The reason I say exciting is that some maps can be big, and the pace at which you cover dead space is going to determine if you win or lose.  The clock is one of the scenarios designers tools.  One would assume many can be won with "no clock".  So, you most conduct recon to avoid losses that result in mission failure, but you must do this quick and keep the troops moving and not bunching due to the ever present threat of in the distance with mortars with direct LOS or an FO.  (or planned fire)

If a scenario designer wants you to get shot up in the setup zone.  I think the briefing should be clear.

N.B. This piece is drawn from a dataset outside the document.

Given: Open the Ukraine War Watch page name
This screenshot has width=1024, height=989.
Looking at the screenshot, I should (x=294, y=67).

YOUR FORCE IS PINNED DOWN AND UNDER FIRE.  MOVE OR DIE.  (It might interesting to have pre-planned barrage called in seemingly by the players side of smoke one minute too late to save everyone.  I don't know if the designer can create pre-planned barrages for the player.  This would open interesting missions of staying on schedule and moving behind a rolling barrage.  Did they do that in WWII?  Reinforcements in trenches could simulate defenders taking deep cover.)

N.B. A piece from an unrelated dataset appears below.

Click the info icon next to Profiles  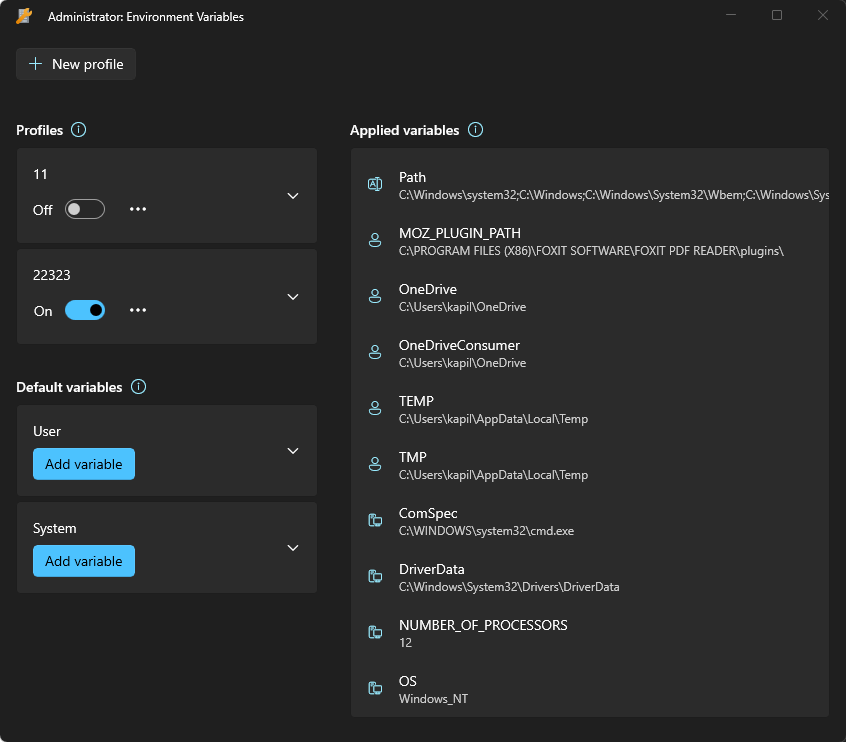click(79, 130)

I guess my point is that I don't like scenarios that break conventions that we all understand like movement to contact/recon.  I gain nothing by a scenario where I was suppose to recklessly sprint across the map.  I gain nothing from a brief that tells me that 2 Panzer 3s were spotted when they are Tigers.

You will say that in RL Americans thought every tank round that missed them was fired by a Tiger ... perhaps that is true.  Sadly, it is a convention that briefs probably are more accurate than RL which was probably very FOW.  But then in RL, you have the option to get on the net and say you need tank support.  This is not possible in CM.  It just becomes part of the scenario design which means you are not probing, but assaulting fortifications.

How often does the mission change in the middle in RL?  I know in business I am assigned to add a key feature to a system only to uncover a key system design flaw which if not corrected will spell system failure in just few weeks when the database grows to a certain size.  It create a whole new and much more urgent project.  This is a true story that happened to me my first 2 weeks in a new job as CTO.

I didn't make the conventions.  RL did not make the conventions.  The community has.  Things might have evolved differently where immobile setup units were already in contact when the scenario starts always, but that has not been the pattern.

I suppose someone could do a paper on the unwritten rules.  They are unwritten, but certainly known when someone breaks them, because the scenario just does not feel right.  Like an allied unit showing up in the middle wearing German uniforms who are OSS.  I don't think you can do this in WWII titles; maybe in SF2 with Red and Blue.